*** Selected text Section Begins ***

    A life sentence for (in most cases) non addictive mothers that have committed no crime ! I usually verify this by reading the local authority case as portrayed in their position statement as presented to the court.Punishment without crime is wicked and should not form part of any justice system ;let alone one that is British!

    • Well said that man, I can confirm every word that Ian states. Parents lose their kids based upon the crystal ball effect of future harm, not present harm, a true disgrace of what justice should be, “innocent until proven guilty”… but now… “Guilty until proven innocent”.

      • Edna Fletcher

        This is abuse of power by those who have it over others- they know what they are doing, but they lack morality and robust intellectual ability to really question, probe and reflect on the judgement they make to ensure that it is not going to harm the child emotionally more if they are wrong about the future risk.

        Certainly they would never accept being wrong. That goes for judges too who refuse to return children wrongly removed. The state moves children in care around willy nilly without deeming it harmful, but judges seem to think innocent natural parents can be denied the move back home of their children after wrongful adoption. These judges and power seekers are not the people loosing children but playing God (badly) with the lives of children and their families. Would I call these people human beings?…..

      • I do actually broadly agree with you and Ian on this one, the law is intended to be that risk of future harm is based on hard, established facts to justify that risk (i.e there’s something in the here and now that the parents HAVE done wrong, not just the phantom fear that they MIGHT in the future), but a case like Re B in the Court of Appeal makes me feel a bit dubious that in practice what is sometimes happening is a paternalistic state approach in opposition to the Hedley judgment I regularly quote. The Court of Appeal decision in Re B makes me feel uncomfortable that the burden of proof was not as applied as rigorously as I believe it should be.

*** Selected text Section Ends ***

What to do:
1. Answer these questions about the comment thread on child removal:
(a) How does the first commenter usually check that mothers have committed no crime?
(b) According to the comment beginning "Well said that man," what are parents' children taken away on the basis of?
(c) Which court decision makes the last commenter uncomfortable about how the burden of proof was applied?
2. Write the next part of the comment thread on child removal, picking up after its last comment.

*** Given information Section Begins ***

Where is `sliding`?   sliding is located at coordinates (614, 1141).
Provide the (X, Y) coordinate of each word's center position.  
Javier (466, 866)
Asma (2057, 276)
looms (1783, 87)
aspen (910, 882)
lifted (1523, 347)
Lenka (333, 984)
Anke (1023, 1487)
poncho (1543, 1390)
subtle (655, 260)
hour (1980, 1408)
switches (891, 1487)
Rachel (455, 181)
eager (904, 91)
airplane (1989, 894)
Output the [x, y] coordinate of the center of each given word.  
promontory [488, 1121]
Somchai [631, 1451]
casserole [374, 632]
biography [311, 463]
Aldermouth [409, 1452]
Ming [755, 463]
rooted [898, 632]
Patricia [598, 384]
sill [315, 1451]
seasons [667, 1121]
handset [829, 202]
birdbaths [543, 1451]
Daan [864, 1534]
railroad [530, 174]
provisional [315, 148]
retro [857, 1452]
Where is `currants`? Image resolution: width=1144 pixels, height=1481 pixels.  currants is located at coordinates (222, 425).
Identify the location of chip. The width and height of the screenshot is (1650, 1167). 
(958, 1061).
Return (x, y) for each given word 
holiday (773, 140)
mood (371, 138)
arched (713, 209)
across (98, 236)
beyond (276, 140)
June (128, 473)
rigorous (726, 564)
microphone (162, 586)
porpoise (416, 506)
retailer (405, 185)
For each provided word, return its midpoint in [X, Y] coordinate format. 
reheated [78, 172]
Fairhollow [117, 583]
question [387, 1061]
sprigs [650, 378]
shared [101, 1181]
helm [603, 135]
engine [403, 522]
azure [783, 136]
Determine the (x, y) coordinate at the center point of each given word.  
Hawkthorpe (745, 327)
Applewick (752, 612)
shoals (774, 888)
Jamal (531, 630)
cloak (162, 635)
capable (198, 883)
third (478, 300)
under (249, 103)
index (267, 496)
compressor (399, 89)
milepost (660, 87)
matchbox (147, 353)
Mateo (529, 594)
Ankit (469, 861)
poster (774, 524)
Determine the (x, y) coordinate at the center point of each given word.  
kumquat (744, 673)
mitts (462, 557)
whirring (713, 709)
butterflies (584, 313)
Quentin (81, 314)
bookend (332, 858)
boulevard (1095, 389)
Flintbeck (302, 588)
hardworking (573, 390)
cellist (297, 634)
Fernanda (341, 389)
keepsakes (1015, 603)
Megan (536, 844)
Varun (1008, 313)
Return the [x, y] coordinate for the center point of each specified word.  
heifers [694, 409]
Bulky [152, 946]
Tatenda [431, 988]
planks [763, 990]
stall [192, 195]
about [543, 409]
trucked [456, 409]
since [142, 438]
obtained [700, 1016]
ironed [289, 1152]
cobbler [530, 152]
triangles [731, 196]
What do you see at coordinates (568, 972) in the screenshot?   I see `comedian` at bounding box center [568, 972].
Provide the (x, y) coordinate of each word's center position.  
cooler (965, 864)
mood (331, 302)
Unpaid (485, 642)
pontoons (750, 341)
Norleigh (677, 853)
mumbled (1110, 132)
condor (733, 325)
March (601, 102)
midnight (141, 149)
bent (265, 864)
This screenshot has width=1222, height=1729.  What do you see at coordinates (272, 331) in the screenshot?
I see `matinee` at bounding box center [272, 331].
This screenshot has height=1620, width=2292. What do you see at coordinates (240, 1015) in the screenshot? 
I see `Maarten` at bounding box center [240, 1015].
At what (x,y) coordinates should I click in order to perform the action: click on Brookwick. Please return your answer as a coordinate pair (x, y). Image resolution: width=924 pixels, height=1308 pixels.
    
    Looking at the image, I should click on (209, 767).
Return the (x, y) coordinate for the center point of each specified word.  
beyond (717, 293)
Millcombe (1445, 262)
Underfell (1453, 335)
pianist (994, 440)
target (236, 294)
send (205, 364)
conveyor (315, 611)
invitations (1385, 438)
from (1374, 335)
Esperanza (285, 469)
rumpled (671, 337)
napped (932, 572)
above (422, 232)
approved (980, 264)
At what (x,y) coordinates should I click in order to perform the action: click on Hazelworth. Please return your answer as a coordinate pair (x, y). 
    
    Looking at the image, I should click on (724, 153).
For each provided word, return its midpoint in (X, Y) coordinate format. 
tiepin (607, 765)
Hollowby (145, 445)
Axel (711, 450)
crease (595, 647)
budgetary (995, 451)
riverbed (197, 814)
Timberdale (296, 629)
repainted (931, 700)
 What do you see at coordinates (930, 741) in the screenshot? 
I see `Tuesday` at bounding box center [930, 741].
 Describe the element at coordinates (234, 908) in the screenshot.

*** Given information Section Ends ***

Responses to the tasks:
1.
(a) By reading the local authority case as portrayed in its position statement as presented to the court.
(b) The crystal ball effect of future harm, not present harm.
(c) The Court of Appeal decision in Re B.

2.
        I do genuinely believe that where the State is removing a child, the reasons for this not only should be plainly stated, but they should be for reasons that would have the support of the general public (were they to know the actual facts that were placed before the Court) and I always feel that ‘risk of future emotional harm’ is a bit flimsy without firm explanations as to what is said to be the risk and why.

        Ian’s thing about ‘no crime being committed’ is a difficult one, we don’t agree on that. By way of illustration, if a man gets out of prison for sexually abusing six year old girls, and after his licence conditions are all expired, moves into a home with a woman who has a six year old girl, he hasn’t committed any criminal offence, but I think that there IS a risk to the child that if mother can’t be persuaded to make the right choice between the girl and her new boyfriend, the State has to intervene. I would not want to have to wait until the girl makes a complaint about BEING abused in order to protect her in cases that are as foreseeable as that.

  3. It’s going to be a busy day at the SCUK – they are giving judgment in Prest as well!

  4. forcedadoption

    I respect your comment suespiciousminds but still disagree even with the example you have given.If the sex offender’s license conditions have expired as you say then the State is virtually saying that he can once again work with children in a school or care home.In those circumstances it would be illogical for the State once giving those permissions to remove any child of a woman he subsequently lives with .Either he is clear to be with children or he is not ;and in the latter case his license terms would still apply and both he and the mother would be committing a criminal offence by living together with a child.

  5. Sadly, it seems that this 3 year old child will be subject to definite future emotional harm by forced adoption endorsed by the Supreme Court. Dreadful.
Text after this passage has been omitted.